Data in this exercise below:

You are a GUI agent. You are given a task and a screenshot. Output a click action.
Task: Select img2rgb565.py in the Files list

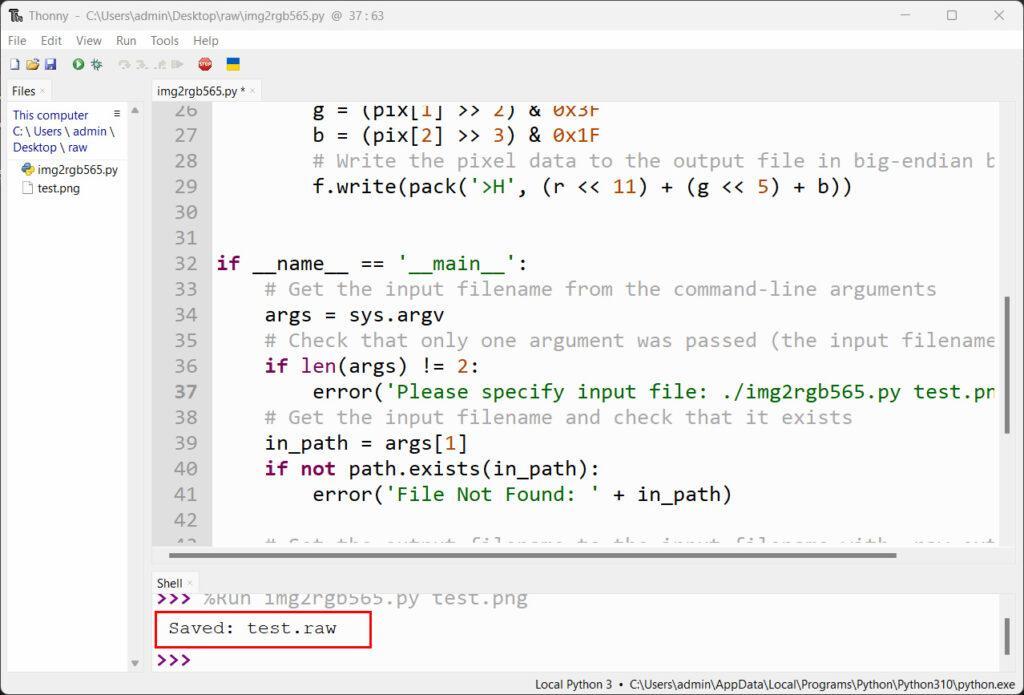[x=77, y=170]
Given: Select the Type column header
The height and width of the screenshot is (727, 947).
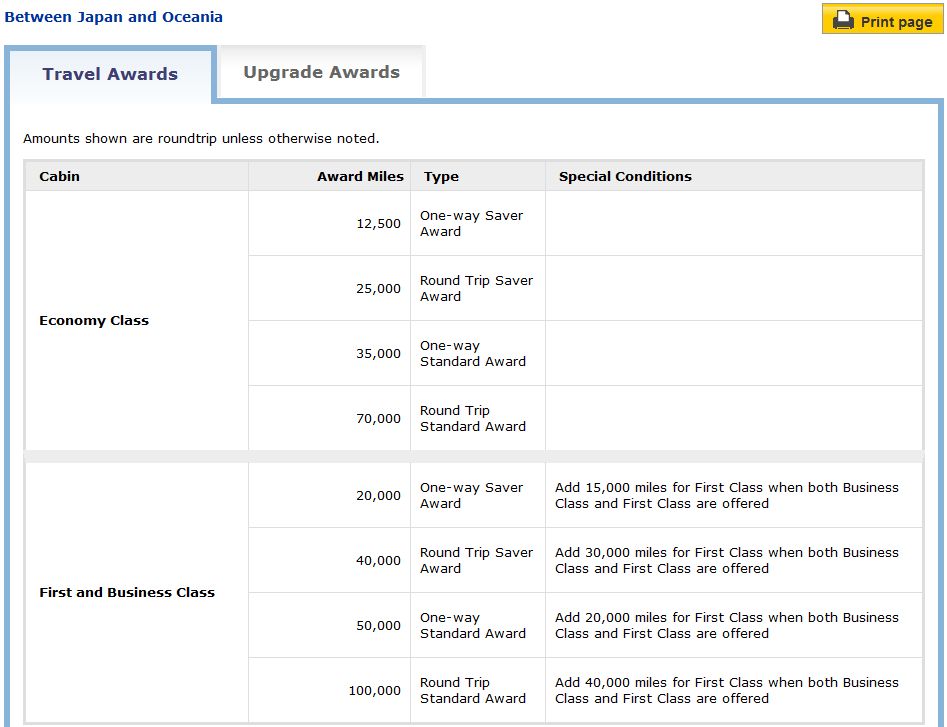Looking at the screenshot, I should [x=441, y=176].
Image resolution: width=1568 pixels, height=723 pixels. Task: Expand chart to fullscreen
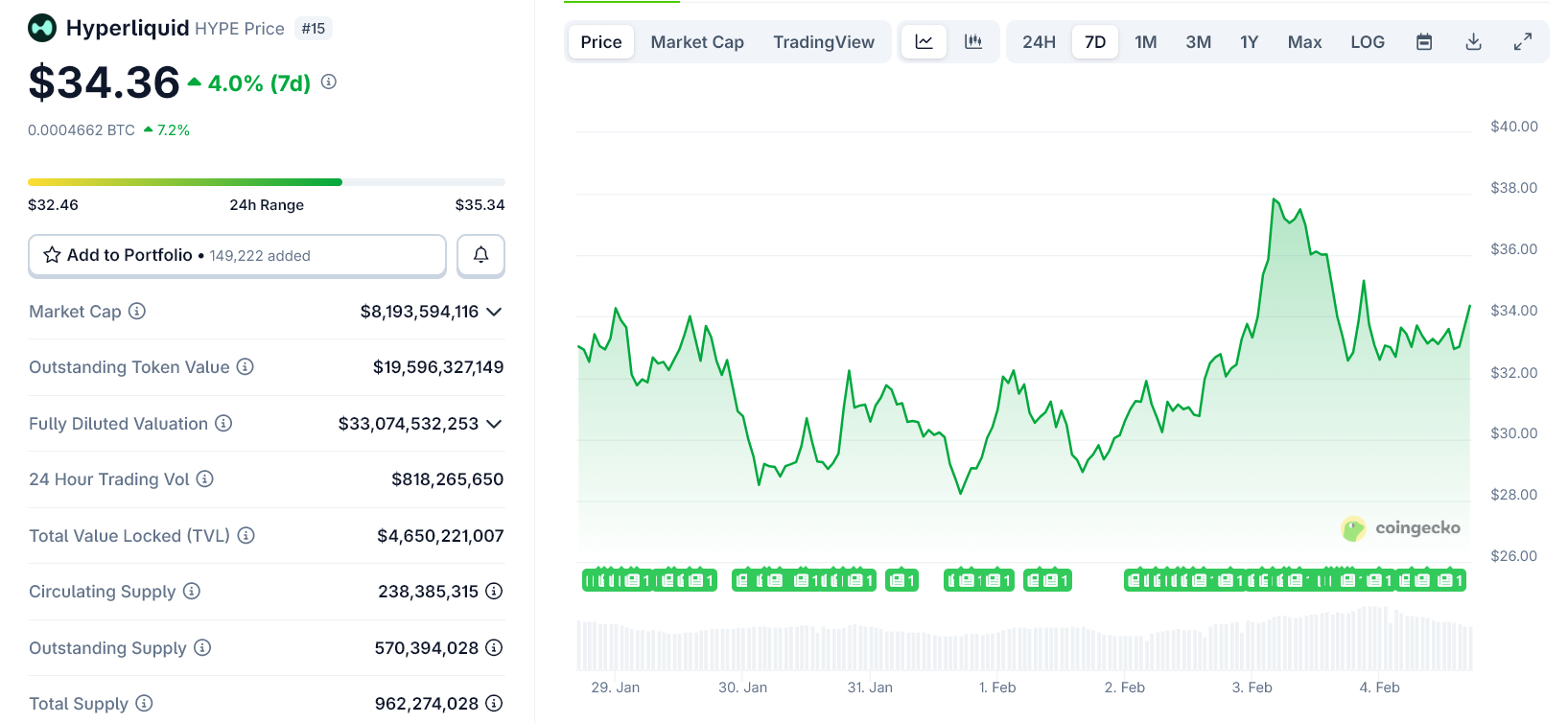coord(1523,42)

End of Data in this exercise.
Data in this exercise below:

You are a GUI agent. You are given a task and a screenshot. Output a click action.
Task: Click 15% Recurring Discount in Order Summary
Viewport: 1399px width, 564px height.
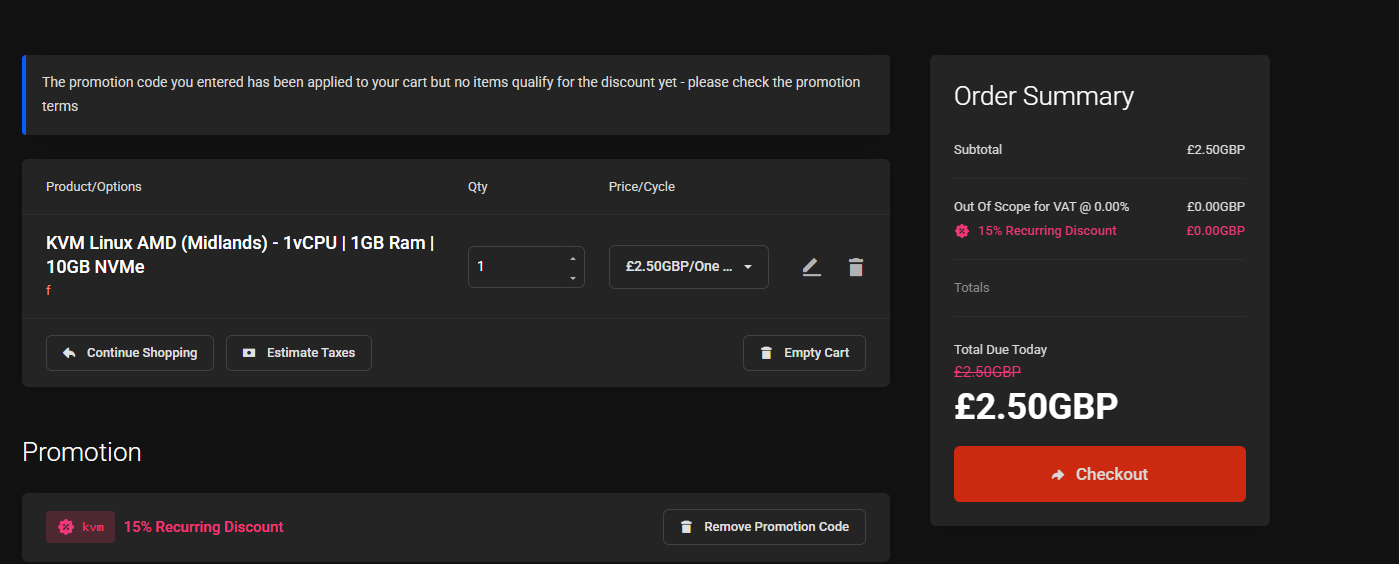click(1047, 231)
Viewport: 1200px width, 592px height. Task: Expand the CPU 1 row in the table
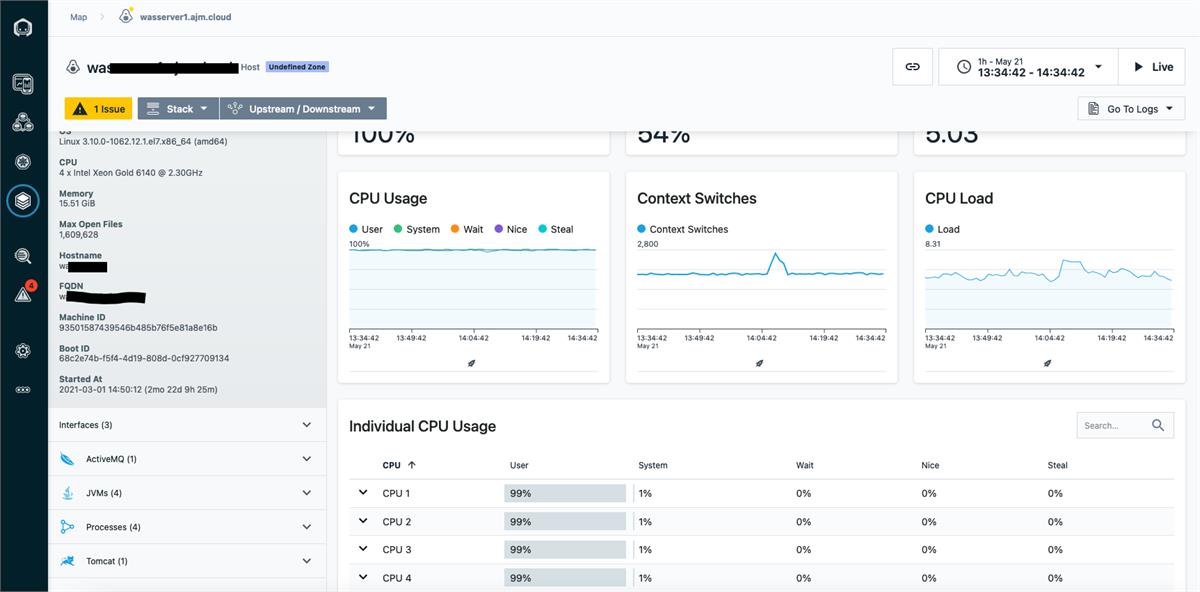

End of Data in this exercise.

**Your goal:** From the records above, extract the lines from the one holding "Task: Click 15%" through the one holding "Viewport: 1200px width, 592px", word for word; omit the pictures.

**Written answer:**
Task: Click 15% Recurring Discount in Order Summary
Viewport: 1399px width, 564px height.
click(1047, 231)
Viewport: 1200px width, 592px height. Task: Expand the CPU 1 row in the table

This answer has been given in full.